-->

Sunday, June 21, 2009

weekend work

I am currently in lobby of the metropolitan hotel in downtown calabar shamelessly stealing their lobby wifi. Don't worry, I plan on compensating them by buying some criminally overpriced drink in their bar for their happy hour and then walking back to the lodge.

It's been an interesting weekend. I just returned from a semi-emergency meeting with one of my coworkers, meeting with some of the big time stakeholders here in calabar. We had to to defuse a situation concerning a grant program we're running and assure everyone we're not going to give grants to companies that don't care about Calabar or Cross River State. Afterwards, two of our hostesses treated us to lunch at their hotel.

It was a fascinating bit of conversation. Both of the ladies are expats, they married their Nigerian husbands when they were in school, one is an Armenian by way of Romania, and the other is a German lady. They run an event and hotel management firm and also dabble in interior decorating. They've been here in Calabar going on thirty years. To an extent, their's is a positive tale that speaks to the tremendous change and growth that can be found in Nigeria and Africa as a whole. They were here when it would take 2 weeks just to get a telegram back home and 6 hours to place a phone call. But they are equally frustrated at the backwardness of the government and the loss thay Cross River has suffered concerning tourism. Before the tourism bureau became entirely ass backward it actually worked well with the private sector and the governor, Gov. Duke, liked working with the private sector as equals. Some good things were happening, but with Duke gone and the bureau ashambles, life has been hell for business owners. The tourism bureau decided to compete directly with business, slapping a 5% tourism levy on the business, ostensibly for "training", and then using that money and the assets that the bureau and the business owners originally worked on together and made its own packages and tried to steer guests to their own state-owned hotels. It was a betrayal of the worst sort and was entirely sudden. We're feeling the effects of it now and not much can be done until government can their shit straightened out.

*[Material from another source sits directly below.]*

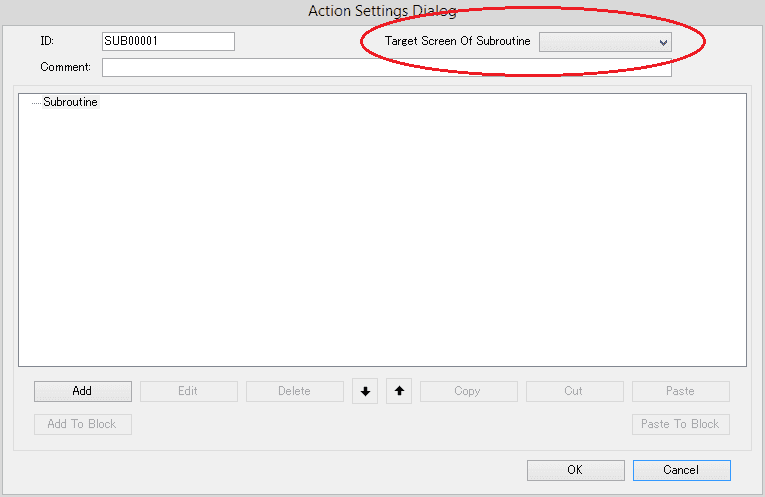Click the Delete button

(294, 391)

I enjoyed their conversation btu it also was more than a bit disconcerting. There are so many issues here that I wonder how much good our little project can do in the face of the lack of proper infrastructure, proper upkeep of tourim assets, and the shoddy frontline customer service. Not to mention a venal, incompetent tourism bureau. It's truly frustrating, but baby steps must be made. I have faith that our program has a good start and my only concern is to try and make sure that it works. The other problems can't prevent us from trying to do something.

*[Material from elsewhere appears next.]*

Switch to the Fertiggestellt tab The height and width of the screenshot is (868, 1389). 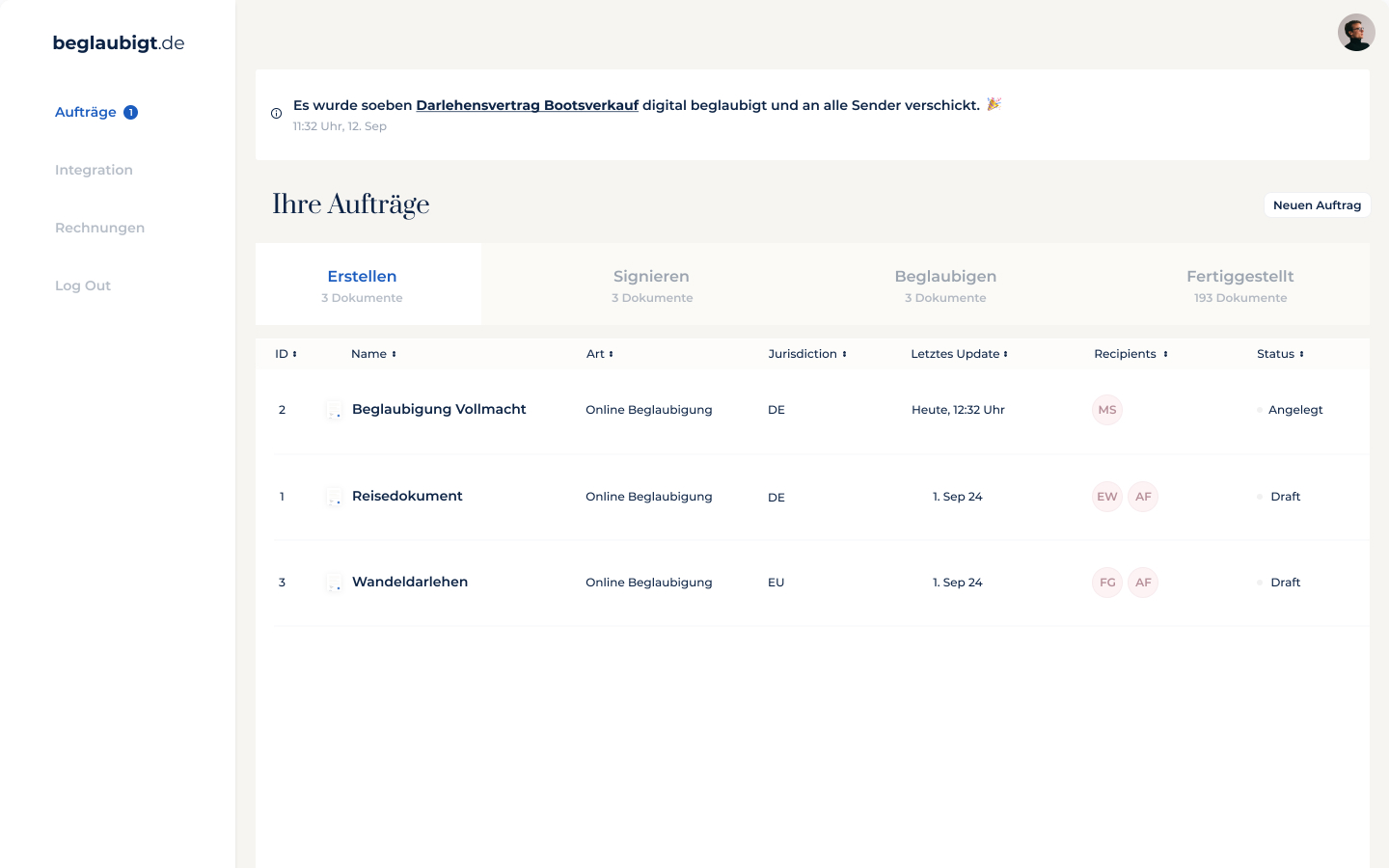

Ms. Anoush, the Armenian raised in Romania, gave Jess and I a ride to and from the lodge and talked a bit. She asked me if I had tried to trace my roots at all since I'd been here. I confessed to her that I hadn;t looked and that, honestly, it would be next to impossible. The efforts of slavers to erase any possible history was very effective. Not to mention, why worry about catalogouing the extensive background of what you saw a relatively common commodity? But still, the question stung a little bit. It's not something I've thought about too much since I've been here because I thought the effort would be futile. Records are not great. But it is true, though. There is a good chance, a chance as any I guess, that I have some ancestors from there and it is fascianting to walk around and, like Richard Pryor and Jamie Foxx, see people who look just like people back home. This area of the country has some pretty distinct tribes and ethnic groups, so there are some semi-common phenotypes but Calabar also has a lot of other Africans and others from abroad so you get a good mix. It stung me a bit. It's just one of those things that sweeps over from time to time, I guess. All I know is America. And what family I have. We can go back a bit into slavery, but not much farther. It's a bit despairing to not have an idea of an ancestral homeland, at least one that isn't Kentucky.

I don't know. I'm surrounded by black people and not of them. But there's a warmth and openness, most folk are just curious to see a person with my hair. And as I said, somedays, I just think I'm walking through DC, just seeing folk I haven't seen before. I miss home, I guess. But, more importantly, I miss and regret the fact that that history ws STOLEN from me and for the vast majority of African-Americans. I try not to get too angry but I still believe, and will die believing, that America has a lot to atone for that it never will. It can't get my history back. It can't undo the effects of slavery and it's having a ahrd enough time trying to let go of its virulently racist strains, although, even there, much of it is institutionalized and will take a while to weed out. I know even greater change is coming. But it's astoundingly depressing to be aware of some things we won't ever get back.

I'm out. Daddy, I pray you have a happy father's day. You and mom and everyone else are always in my thoughts. To everyone else, if you have them, say thanks to your dads.

1 comment:

Lauren said...

Your hair is definitely noteworthy.

and this was a very insightful post.